Provided data:
[start]

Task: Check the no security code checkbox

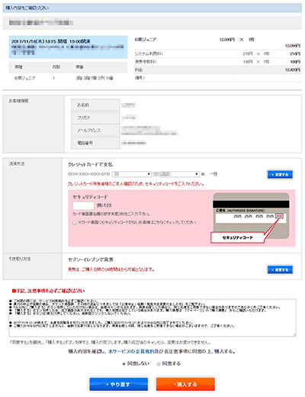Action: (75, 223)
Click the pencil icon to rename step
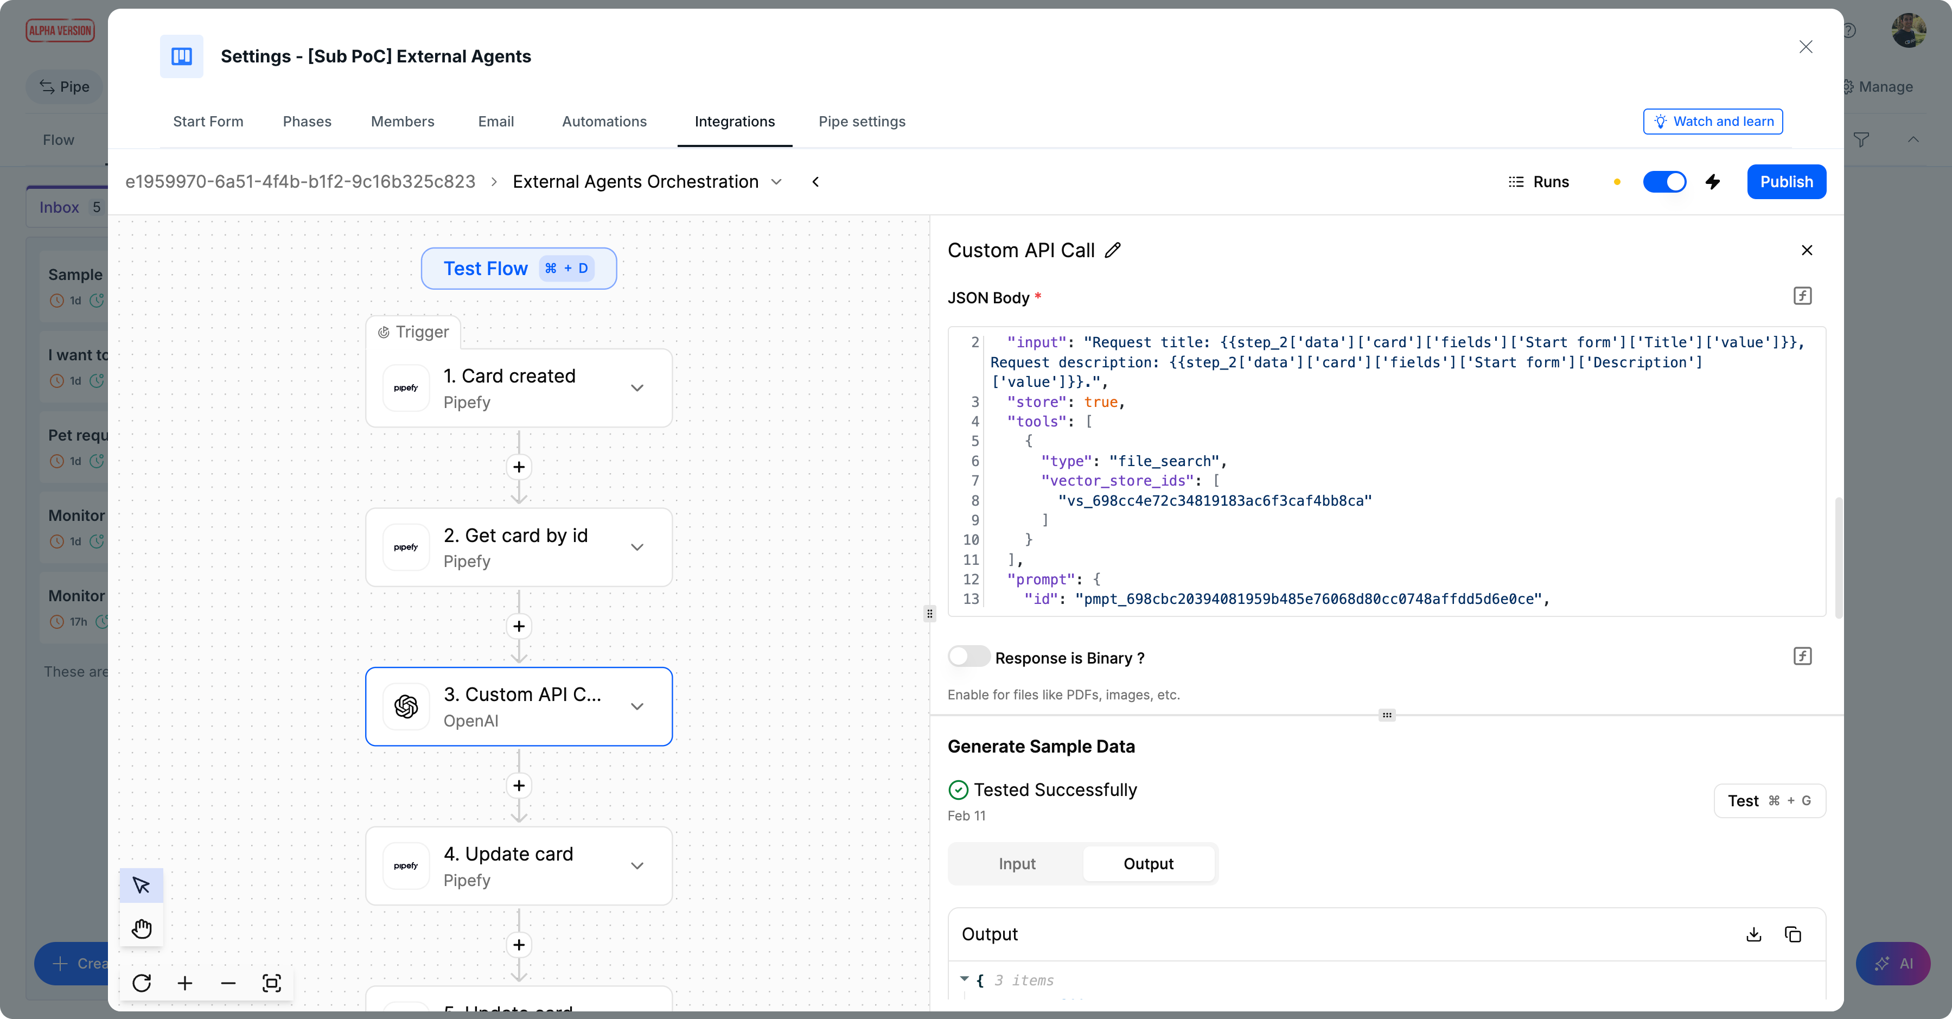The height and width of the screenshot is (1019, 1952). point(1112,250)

[end]
[start]

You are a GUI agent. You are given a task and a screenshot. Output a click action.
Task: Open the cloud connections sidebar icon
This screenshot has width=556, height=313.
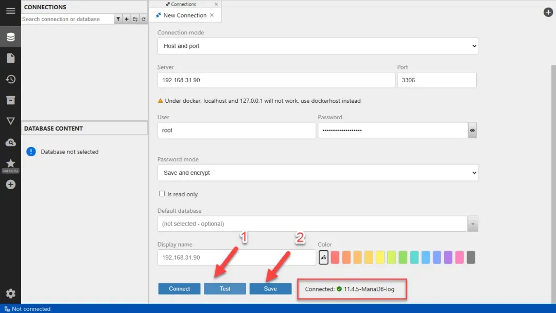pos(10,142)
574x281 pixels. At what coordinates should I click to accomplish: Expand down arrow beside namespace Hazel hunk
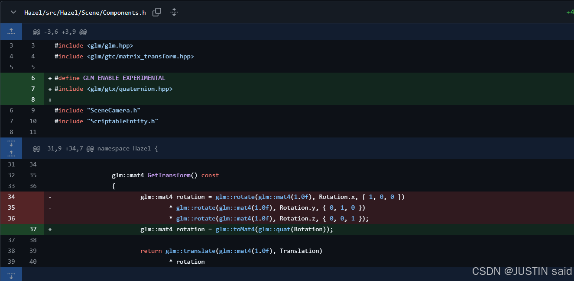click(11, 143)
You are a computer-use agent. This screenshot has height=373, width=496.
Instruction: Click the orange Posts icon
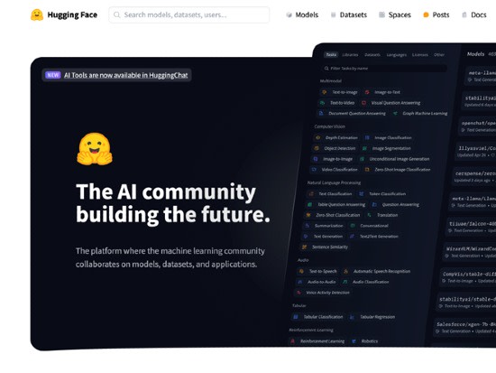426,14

[end]

Aim:
Copy the entries word for word, beginning at the line containing "Task: Check the no security code checkbox" and continuing through the line containing "The height and". Leave the pictures out of your copy.

Complete answer:
Task: Check the no security code checkbox

Action: (75, 223)
Click the pencil icon to rename step
The height and width of the screenshot is (1019, 1952). point(1112,250)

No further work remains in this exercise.